Excerpt provided
☆ ☆ ☆ ☆ ☆

Random forest is a powerful tool for estimating the importance of
predictor variables (in this case the SNPs) based on their association
with a response variable (in this case the yield). In the
ranger
function, variable importance can be calculated
using the importance
argument, which can be set to
"impurity"
, "impurity_corrected"
, or
"permutation"
. In this example, we define variable
importance using the "permutation"
method. To ensure
reproducibility, we set a seed before running the analysis:
set.seed(123) # Set a seed for reproducibility
RF_model = ranger(y=SNPdata[,1], x=SNPdata[,-1], write.forest = TRUE, importance="permutation")
D_VI = data.frame(variable = names(SNPdata)[-1], importance = RF_model$variable.importance)
D_VI = D_VI[order(D_VI$importance, decreasing=TRUE),]
head(D_VI)
#> variable importance
#> SNP_0020 SNP_0020 80.22909
#> SNP_0019 SNP_0019 60.37387
#> SNP_0043 SNP_0043 50.52367
#> SNP_0005 SNP_0005 43.47999
#> SNP_0034 SNP_0034 38.52494
#> SNP_0015 SNP_0015 34.88654
The data frame D_VI
now contains the variable importance
scores for each predictor, sorted in descending order. These scores
provide insights into the relative significance of each variable in the
data set. Since random forest is a non-deterministic method, repeated
analyses using the same data set can yield different variable importance
scores. To illustrate this, we repeat the analysis with a different
seed:
set.seed(321) # Set a seed for reproducibility
RF_model_2 = ranger(y=SNPdata[,1], x=SNPdata[,-1], write.forest = TRUE, importance="permutation")
D_VI_2 = data.frame(variable = names(SNPdata)[-1], importance = RF_model_2$variable.importance)
D_VI_2 = D_VI_2[order(D_VI_2$importance, decreasing=TRUE),]
We can now merge D_VI
and D_VI_2
to see how
much the variable importance estimates varied simply by repeating random
forest after setting a different seed:
M = merge(D_VI, D_VI_2, by="variable")
plot(M$importance.x, M$importance.y,
xlab="Variable importances in the first run", ylab="Variable importances in the second run")
The scatter plot and the correlation coefficient (0.27) reveal substantial variability in the variable importance estimates between the two runs. This demonstrates how the non-deterministic nature of random forest can lead to inconsistencies in variable rankings.
Random forest operates by growing multiple decision trees (or
regression trees, in this case) and calculating the variable importance
within each tree. Since each tree is built independently, the importance
values for a given variable can differ between trees. To provide a more
reliable measure, random forest averages these importance values across
all trees. Consequently, the stability of the variable importance
estimates improves as the number of trees increases. By default, R
packages like ranger
, randomForest
, and
Rborist
typically use 500 trees. However, for the
SNPdata
data set, the default of 500 trees was insufficient
to achieve stable variable importance estimates.

☆ ☆ ☆ ☆ ☆

Extracted material
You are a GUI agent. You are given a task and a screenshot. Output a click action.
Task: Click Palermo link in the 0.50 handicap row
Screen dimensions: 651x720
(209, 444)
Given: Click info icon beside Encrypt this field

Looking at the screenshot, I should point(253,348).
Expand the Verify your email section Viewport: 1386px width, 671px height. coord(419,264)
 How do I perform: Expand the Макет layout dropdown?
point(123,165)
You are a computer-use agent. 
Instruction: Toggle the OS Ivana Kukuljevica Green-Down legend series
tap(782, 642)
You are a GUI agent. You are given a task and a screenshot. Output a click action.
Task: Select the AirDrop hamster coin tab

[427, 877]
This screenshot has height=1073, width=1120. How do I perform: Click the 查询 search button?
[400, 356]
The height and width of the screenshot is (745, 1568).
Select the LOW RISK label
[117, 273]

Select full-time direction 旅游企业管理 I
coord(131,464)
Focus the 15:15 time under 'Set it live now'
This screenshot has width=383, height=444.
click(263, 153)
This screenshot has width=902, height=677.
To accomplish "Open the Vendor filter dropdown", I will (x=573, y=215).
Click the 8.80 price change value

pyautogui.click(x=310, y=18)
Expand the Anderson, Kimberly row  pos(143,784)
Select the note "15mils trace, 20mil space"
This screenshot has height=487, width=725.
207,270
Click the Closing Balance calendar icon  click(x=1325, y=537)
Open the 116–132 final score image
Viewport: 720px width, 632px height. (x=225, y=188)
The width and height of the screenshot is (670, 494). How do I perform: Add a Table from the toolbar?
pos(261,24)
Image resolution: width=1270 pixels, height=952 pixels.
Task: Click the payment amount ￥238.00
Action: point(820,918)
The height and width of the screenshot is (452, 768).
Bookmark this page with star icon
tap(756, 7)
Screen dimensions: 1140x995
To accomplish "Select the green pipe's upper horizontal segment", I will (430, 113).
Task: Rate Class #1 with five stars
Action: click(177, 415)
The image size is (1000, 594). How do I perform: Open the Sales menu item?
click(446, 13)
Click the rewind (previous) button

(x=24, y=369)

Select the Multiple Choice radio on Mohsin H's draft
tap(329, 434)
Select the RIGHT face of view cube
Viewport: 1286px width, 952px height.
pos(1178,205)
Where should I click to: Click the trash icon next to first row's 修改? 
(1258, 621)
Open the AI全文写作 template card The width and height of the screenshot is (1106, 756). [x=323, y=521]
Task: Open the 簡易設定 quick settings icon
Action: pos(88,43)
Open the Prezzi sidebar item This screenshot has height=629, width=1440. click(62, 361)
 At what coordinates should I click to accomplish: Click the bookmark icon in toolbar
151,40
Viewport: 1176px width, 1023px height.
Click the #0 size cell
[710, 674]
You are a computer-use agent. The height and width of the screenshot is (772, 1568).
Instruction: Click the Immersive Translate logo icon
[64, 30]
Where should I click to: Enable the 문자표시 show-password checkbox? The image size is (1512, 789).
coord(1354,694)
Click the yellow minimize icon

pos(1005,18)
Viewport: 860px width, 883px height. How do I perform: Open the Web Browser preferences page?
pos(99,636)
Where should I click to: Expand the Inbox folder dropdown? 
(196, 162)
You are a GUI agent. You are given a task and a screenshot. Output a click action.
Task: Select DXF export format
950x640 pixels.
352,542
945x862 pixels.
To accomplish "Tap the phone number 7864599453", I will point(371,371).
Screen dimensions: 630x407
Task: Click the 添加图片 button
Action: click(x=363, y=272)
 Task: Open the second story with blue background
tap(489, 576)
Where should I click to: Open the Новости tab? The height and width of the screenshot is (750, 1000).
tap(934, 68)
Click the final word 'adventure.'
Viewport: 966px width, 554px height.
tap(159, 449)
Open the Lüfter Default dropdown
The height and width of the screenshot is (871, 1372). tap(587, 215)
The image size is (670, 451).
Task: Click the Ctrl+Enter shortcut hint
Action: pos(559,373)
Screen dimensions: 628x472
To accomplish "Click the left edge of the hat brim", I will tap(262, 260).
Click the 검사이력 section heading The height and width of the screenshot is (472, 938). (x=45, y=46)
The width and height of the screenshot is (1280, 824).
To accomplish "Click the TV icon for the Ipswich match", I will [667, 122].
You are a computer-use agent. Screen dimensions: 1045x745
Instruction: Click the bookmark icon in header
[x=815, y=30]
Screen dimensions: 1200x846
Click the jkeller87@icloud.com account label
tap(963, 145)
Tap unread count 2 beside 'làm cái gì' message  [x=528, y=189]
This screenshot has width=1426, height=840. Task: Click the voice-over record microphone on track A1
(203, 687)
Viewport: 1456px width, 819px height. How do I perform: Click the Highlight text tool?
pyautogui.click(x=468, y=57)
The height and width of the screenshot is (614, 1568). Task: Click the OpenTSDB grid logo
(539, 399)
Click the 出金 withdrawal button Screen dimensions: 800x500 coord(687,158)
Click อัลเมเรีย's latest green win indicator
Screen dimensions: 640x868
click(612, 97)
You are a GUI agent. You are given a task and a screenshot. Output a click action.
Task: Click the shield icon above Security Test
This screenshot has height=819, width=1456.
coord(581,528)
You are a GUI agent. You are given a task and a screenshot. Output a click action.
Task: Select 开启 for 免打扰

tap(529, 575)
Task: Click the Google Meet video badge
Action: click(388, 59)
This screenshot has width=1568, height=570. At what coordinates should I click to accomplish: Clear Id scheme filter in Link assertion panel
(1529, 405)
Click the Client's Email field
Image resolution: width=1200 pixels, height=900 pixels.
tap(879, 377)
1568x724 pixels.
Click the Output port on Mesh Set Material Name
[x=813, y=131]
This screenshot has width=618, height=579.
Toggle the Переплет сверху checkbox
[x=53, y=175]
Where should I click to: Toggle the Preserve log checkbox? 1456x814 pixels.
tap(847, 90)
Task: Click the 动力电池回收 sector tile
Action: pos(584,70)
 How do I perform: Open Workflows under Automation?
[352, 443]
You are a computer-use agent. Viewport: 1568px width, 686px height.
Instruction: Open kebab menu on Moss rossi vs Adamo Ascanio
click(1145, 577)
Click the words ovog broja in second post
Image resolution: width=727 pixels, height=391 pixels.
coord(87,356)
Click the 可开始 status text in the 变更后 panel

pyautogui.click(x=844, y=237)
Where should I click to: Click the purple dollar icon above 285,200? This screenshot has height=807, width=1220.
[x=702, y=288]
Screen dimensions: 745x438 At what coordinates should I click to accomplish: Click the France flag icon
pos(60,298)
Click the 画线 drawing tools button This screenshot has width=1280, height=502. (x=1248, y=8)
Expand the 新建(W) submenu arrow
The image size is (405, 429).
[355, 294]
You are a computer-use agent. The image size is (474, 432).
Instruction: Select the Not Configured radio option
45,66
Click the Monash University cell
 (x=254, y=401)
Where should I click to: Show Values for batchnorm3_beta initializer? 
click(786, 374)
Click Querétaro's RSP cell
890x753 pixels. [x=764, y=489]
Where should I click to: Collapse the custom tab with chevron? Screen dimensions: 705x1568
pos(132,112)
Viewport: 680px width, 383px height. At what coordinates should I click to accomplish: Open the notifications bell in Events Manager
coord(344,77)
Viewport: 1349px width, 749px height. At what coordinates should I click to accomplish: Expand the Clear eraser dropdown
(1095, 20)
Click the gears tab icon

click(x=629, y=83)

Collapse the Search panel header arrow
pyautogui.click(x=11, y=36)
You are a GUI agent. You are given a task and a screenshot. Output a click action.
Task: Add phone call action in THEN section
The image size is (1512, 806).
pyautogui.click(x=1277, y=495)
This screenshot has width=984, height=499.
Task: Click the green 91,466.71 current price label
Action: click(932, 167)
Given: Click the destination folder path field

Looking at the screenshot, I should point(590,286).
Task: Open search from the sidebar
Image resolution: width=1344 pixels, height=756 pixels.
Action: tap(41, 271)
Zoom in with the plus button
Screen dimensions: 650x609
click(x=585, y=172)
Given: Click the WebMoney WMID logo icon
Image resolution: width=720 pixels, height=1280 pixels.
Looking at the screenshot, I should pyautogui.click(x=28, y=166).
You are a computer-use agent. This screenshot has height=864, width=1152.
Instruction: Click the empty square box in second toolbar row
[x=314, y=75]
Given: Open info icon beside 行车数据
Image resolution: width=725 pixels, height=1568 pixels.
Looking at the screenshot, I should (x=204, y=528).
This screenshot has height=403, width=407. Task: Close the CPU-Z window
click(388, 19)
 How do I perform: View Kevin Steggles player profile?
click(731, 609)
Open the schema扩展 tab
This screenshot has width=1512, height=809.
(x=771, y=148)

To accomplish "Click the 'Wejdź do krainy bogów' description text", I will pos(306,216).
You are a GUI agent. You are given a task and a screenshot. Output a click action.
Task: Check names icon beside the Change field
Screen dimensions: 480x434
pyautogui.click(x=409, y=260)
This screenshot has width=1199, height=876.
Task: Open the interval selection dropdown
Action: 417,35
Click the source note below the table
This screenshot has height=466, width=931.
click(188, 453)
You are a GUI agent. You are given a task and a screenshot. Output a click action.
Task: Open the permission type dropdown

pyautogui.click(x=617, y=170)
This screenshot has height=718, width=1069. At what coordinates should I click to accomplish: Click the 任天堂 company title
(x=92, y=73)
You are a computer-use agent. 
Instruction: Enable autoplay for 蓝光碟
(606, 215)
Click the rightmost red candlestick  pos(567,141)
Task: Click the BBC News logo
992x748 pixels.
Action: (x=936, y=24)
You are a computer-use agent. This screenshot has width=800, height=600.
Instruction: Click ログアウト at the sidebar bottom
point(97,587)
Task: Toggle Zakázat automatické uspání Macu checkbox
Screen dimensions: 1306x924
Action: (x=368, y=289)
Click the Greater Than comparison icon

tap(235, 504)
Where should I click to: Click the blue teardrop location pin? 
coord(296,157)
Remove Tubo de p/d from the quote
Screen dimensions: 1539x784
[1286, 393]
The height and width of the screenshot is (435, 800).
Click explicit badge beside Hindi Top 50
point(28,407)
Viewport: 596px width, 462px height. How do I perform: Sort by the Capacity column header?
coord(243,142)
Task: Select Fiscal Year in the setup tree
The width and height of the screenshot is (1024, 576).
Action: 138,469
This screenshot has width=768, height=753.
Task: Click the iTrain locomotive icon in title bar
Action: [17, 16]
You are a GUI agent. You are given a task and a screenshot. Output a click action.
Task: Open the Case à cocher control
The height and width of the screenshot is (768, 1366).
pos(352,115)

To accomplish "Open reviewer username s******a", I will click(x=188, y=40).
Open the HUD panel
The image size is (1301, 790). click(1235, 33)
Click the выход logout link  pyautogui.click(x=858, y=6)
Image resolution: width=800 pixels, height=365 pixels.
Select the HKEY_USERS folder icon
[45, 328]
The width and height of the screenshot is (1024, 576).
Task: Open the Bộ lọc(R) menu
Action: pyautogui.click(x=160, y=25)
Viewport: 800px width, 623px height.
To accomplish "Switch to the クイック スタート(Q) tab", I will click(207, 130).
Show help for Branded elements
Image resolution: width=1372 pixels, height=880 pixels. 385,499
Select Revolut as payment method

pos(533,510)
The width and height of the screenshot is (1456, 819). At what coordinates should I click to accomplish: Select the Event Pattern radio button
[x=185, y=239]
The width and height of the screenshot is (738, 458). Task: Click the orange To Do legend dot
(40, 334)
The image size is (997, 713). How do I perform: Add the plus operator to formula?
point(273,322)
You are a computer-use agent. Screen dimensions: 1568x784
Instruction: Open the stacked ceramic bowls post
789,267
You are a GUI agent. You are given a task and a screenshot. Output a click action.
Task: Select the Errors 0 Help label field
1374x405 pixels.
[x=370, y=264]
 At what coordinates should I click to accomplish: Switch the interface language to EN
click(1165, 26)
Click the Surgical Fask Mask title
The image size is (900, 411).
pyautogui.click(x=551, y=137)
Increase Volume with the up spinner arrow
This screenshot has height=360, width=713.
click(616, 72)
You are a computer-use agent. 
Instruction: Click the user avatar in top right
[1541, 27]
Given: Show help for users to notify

☆ ☆ ☆ ☆ ☆

What this exercise asks
- A) According to the random forest passage, how many trees do R packages like ranger, randomForest, and Rborist typically use by default?
- B) Print the part of the random forest passage that opens with the words containing "method. To ensure" and closes with "importance = RF_model$variable.importance)".

Solutions by task
- A) 500 trees.

- B)
method. To ensure
reproducibility, we set a seed before running the analysis:
set.seed(123) # Set a seed for reproducibility
RF_model = ranger(y=SNPdata[,1], x=SNPdata[,-1], write.forest = TRUE, importance="permutation")
D_VI = data.frame(variable = names(SNPdata)[-1], importance = RF_model$variable.importance)